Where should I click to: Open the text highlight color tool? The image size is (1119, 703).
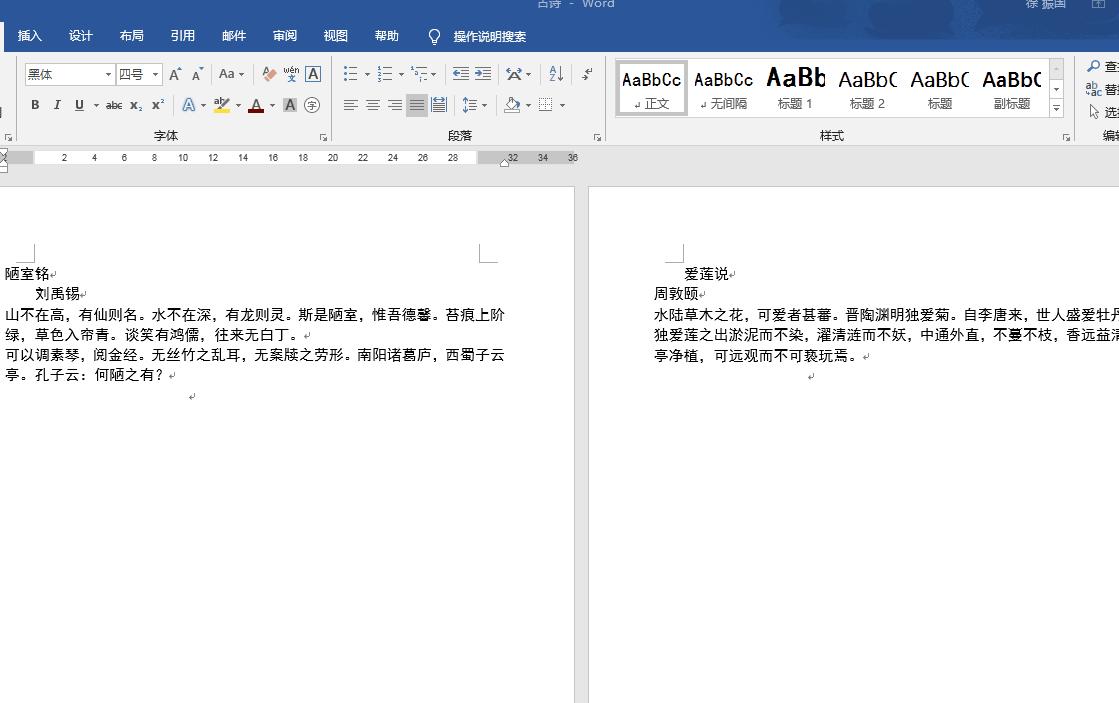tap(222, 104)
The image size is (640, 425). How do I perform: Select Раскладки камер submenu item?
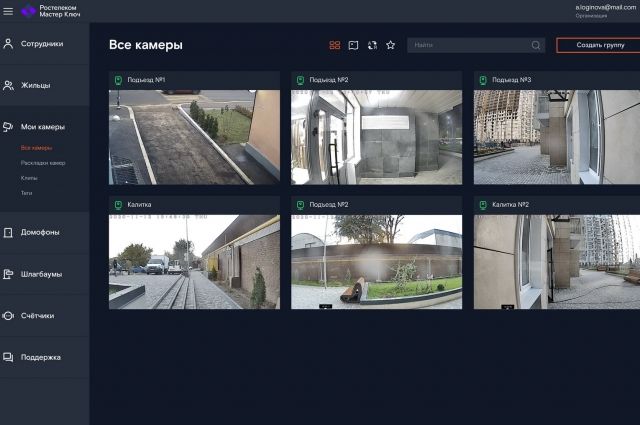coord(43,163)
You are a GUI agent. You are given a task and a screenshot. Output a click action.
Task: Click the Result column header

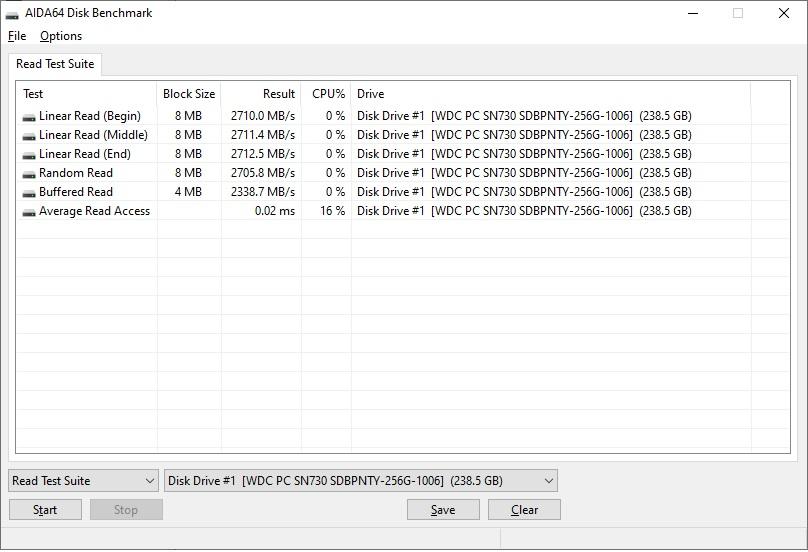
^^^^^^^^^^^^^^^^
**Exercise**
Return every line of the material above verbatim, leaving out the pictures.

**Completed exercise**
Where should I click to: Open the text highlight color tool? The image size is (1119, 703).
tap(222, 104)
The image size is (640, 425). How do I perform: Select Раскладки камер submenu item?
coord(43,163)
You are a GUI agent. You are given a task and a screenshot. Output a click action.
Task: Click the Result column header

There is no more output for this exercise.